Por fin, Marcia y Jenna salieron por la estrecha arcada que daba al patio de la Torre del Mago. Jenna tomó aliento en el aire frío, echó una mirada furtiva por debajo de la capa y lanzó una exclamación.
Ante ella se alzaba la Torre del Mago, tan alta que la pirámide de oro que la coronaba casi se perdía en una nube baja y deshilachada. La torre resplandecía, plateada, al sol del invierno, tan brillante que a Jenna le lastimaba los ojos, y el cristal púrpura de sus cientos de minúsculas ventanas refulgía y centelleaba con una misteriosa oscuridad que reflejaba la luz y guardaba los secretos que se ocultaban detrás de ellos. Una bruma fina y azul rielaba alrededor de la torre, desdibujando sus límites, de manera que a Jenna le resultaba difícil decir dónde acababa la torre y empezaba el cielo. El aire también era diferente, olía extraño y dulce, a hechizos mágicos y a viejo incienso. Y mientras Jenna se quedaba quieta, incapaz de dar otro paso, supo que estaba envuelta por los sonidos, demasiado quedos para ser oídos, de antiguos hechizos y encantamientos.
Por primera vez desde que Jenna salió de su hogar tenía miedo. Marcia pasó un brazo protector por los hombros de Jenna, pues incluso ella recordaba muy bien cómo es la torre cuando la ves por primera vez: aterradora.
—Ven, acércate —murmuró Marcia para darle ánimos, y juntas se dirigieron sigilosamente hacia los inmensos escalones de mármol que conducían hasta la resplandeciente entrada de plata.
Marcia estaba tan concentrada en mantener el equilibrio que hasta que no llegó al pie de la escalera no se dio cuenta de que ya no había centinela de guardia. Consultó el reloj confusa. El cambio de centinela no era hasta al cabo de quince minutos, así que ¿dónde estaba el muchacho que arrojaba bolas de nieve y al que había regañado aquella mañana?
Marcia miró a su alrededor chasqueando la lengua. Algo no iba bien. El centinela no estaba allí y sin embargo aún estaba allí. De repente se dio cuenta de que estaba entre el Aquí y el No Aquí. Estaba casi muerto.
Marcia se abalanzó de súbito hacia un pequeño montículo junto a la arcada y la capa dejó al descubierto a Jenna.
—¡Excava! —Dijo Marcia entre dientes, escarbando en el montículo—. ¡Está aquí, congelado!
Debajo del montículo estaba el delgado cuerpo blanco del centinela que arrojaba bolas de nieve. Estaba acurrucado, hecho una bola, con el delgado uniforme de algodón empapado por la nieve y pegado glacialmente a su cuerpo. Los colores ácidos y relumbrones del extraño uniforme parecían de mal gusto a la fría luz del sol de invierno. Jenna se estremeció al ver al chico, no de frío sino por un recuerdo desconocido e inefable que cruzó por su mente. Marcia quitó cuidadosamente la nieve de la boca amoratada del chico, mientras Jenna le ponía la mano en el blanco brazo tieso como un palo. Nunca había tocado a alguien tan frío. Seguramente ya estaba muerto.

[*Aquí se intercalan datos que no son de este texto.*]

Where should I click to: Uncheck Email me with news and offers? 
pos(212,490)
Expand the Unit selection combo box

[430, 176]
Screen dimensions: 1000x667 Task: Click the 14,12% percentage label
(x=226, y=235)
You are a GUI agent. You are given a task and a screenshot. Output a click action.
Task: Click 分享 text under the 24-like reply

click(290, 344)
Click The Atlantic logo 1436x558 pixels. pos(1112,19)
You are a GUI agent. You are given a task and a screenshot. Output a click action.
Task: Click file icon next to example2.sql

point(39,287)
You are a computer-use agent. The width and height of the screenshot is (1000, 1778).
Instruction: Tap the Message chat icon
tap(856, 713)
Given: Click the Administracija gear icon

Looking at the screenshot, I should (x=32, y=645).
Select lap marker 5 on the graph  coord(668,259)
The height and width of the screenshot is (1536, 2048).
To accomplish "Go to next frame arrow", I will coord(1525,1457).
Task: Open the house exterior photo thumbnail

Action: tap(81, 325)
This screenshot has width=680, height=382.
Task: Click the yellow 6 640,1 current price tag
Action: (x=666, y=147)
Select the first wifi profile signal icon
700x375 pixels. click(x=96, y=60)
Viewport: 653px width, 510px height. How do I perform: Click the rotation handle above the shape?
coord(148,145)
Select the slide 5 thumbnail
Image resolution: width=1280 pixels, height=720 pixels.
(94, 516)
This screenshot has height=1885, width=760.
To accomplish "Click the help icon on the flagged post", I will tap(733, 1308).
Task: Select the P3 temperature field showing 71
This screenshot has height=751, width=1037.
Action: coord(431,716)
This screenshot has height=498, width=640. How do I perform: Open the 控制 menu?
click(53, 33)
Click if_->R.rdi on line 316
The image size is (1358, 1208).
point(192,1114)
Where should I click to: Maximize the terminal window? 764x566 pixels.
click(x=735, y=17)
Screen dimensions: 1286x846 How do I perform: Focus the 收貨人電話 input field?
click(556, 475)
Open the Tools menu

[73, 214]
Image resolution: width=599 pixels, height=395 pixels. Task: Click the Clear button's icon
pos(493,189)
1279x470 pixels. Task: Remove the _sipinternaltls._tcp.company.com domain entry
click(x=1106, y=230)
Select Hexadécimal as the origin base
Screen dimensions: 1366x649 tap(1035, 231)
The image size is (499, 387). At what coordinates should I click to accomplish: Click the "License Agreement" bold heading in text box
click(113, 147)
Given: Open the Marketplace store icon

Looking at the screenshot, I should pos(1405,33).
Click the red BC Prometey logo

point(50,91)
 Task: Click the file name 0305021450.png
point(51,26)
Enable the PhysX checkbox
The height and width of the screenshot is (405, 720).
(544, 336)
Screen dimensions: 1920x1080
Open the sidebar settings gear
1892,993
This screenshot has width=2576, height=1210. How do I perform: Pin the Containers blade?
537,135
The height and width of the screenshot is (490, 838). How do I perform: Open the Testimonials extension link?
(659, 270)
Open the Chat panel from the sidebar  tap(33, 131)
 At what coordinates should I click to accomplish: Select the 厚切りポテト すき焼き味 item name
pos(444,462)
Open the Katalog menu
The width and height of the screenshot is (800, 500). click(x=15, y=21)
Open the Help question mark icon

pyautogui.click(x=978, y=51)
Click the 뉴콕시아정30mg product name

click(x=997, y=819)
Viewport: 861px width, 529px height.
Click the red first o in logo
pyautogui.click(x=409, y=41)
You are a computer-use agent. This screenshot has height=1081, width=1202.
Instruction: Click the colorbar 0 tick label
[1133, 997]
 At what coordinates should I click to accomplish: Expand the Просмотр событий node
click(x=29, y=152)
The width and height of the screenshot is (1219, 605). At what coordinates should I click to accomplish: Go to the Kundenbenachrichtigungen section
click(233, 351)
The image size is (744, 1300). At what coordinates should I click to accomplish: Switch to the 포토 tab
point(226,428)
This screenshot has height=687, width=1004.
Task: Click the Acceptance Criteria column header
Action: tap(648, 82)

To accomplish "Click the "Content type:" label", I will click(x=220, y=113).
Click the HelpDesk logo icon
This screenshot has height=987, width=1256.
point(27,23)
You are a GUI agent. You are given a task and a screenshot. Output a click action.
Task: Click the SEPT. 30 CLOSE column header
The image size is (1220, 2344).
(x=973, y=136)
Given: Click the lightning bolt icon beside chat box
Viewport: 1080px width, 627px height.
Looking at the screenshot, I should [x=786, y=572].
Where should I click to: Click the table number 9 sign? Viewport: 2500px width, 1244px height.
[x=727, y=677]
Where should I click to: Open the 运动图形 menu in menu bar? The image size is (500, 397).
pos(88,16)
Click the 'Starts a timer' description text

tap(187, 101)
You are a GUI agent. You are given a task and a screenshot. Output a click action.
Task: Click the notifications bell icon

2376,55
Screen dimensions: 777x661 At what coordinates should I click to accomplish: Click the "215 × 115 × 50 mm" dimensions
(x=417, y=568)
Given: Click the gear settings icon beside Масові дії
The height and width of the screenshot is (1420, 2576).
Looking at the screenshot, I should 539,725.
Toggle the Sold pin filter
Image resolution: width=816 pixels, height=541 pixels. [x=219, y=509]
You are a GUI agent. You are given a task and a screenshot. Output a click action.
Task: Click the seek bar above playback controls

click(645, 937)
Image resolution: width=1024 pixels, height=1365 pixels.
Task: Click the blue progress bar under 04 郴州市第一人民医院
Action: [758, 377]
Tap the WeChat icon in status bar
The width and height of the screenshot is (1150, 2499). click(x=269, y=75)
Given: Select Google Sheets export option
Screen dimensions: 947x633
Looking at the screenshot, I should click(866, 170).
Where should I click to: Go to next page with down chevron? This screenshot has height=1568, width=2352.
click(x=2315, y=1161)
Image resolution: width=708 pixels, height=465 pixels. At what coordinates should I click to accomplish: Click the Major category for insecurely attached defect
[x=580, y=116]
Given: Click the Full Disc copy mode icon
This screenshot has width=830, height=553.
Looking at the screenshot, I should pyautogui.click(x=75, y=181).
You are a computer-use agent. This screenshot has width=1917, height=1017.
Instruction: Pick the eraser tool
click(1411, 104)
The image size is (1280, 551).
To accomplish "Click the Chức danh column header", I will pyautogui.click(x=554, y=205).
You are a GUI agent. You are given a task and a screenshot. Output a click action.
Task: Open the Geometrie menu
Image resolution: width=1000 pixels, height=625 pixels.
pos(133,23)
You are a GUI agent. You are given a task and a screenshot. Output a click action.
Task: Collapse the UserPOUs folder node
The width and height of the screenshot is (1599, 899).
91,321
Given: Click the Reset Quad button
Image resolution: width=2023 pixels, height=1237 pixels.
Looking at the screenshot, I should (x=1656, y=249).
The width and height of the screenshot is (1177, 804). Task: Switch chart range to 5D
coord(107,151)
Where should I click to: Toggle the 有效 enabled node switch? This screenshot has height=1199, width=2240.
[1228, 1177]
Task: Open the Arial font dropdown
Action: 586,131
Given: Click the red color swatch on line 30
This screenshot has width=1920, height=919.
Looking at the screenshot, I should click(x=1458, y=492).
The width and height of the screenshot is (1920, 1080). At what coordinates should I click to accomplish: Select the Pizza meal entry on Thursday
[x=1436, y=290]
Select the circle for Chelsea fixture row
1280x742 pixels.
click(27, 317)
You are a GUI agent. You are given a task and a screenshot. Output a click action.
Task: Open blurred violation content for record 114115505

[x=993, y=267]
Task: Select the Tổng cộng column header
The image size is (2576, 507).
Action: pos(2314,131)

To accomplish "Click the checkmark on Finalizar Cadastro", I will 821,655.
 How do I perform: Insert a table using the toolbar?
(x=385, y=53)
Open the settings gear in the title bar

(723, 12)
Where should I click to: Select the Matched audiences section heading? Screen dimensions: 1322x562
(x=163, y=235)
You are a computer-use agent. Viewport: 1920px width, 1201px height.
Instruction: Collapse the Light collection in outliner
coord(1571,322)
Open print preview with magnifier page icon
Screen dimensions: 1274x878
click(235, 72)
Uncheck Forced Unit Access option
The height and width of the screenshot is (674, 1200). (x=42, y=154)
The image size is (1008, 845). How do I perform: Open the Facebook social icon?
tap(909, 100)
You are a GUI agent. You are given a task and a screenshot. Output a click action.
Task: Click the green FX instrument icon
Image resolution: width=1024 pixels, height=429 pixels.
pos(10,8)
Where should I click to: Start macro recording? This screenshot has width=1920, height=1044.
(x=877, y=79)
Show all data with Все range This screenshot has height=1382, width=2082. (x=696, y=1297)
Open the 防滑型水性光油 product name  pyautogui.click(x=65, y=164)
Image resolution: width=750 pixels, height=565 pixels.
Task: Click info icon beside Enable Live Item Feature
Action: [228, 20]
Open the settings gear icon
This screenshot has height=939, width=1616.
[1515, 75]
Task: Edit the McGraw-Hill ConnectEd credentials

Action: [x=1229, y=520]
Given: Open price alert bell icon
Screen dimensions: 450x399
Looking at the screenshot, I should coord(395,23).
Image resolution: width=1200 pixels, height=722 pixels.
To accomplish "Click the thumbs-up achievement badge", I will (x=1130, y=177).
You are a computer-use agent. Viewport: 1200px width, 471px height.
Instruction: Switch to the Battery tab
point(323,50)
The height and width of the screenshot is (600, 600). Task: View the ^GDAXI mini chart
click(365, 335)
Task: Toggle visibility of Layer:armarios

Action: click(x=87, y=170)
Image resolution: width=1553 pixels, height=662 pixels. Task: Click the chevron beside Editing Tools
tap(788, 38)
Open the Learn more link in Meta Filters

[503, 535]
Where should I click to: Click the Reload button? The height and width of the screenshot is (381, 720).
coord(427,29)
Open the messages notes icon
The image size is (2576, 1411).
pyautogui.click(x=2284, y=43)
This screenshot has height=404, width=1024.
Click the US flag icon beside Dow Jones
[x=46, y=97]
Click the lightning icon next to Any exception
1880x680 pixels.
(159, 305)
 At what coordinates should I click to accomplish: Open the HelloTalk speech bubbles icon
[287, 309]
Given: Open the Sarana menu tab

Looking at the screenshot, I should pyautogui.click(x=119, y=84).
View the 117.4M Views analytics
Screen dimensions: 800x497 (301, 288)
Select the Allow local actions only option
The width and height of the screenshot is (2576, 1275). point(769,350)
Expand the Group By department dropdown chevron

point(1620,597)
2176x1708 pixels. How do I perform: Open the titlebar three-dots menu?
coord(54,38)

Jenna miró a Marcia inclinarse sobre la cara del chico y murmurar algo entre dientes. Marcia se quedó quieta, escuchó y miró preocupada. Luego volvió a murmurarle, esta vez con más urgencia: «Rápido, jovencillo, rápido». Se calló un momento y luego exhaló una larga y lenta bocanada de aire en el rostro del muchacho. El aire salía sin cesar de la boca de Marcia, una y otra vez, una nube de color rosa pálido que envolvía la boca y la nariz del chico y lenta, muy lentamente, parecía llevarse el horrible color azul y reemplazarlo por un color de vida. El chico no rebulló, pero Jenna creyó ver un débil movimiento en su pecho. Volvía a respirar.
—¡Rápido! —susurró Marcia a Jenna—. No sobrevivirá si lo dejamos aquí. Tenemos que meterlo dentro.
Marcia cogió al chico en brazos y lo subió con facilidad por los anchos escalones de mármol. Cuando llegó arriba, las puertas de plata maciza de la Torre del Mago se abrieron en silencio ante ellos. Jenna respiró hondo y siguió a Marcia y al muchacho adentro.